## Input records
Content starts

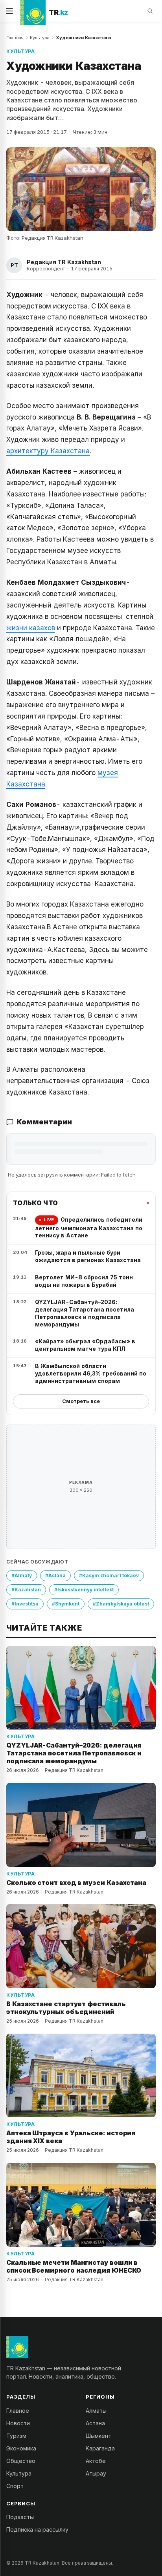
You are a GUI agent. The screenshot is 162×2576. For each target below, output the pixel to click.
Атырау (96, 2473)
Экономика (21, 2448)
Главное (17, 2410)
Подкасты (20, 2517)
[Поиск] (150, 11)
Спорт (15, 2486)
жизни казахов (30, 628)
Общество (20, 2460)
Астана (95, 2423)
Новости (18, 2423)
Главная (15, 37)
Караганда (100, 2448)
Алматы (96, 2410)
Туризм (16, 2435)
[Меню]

Content ends

## To do
Copy exactly the lines from the one with "жизни казахов (30, 628)" through the last line of the material, keeping both ends.

## Result for this exercise
жизни казахов (30, 628)
Общество (20, 2460)
Астана (95, 2423)
Новости (18, 2423)
Главная (15, 37)
Караганда (100, 2448)
Алматы (96, 2410)
Туризм (16, 2435)
[Меню]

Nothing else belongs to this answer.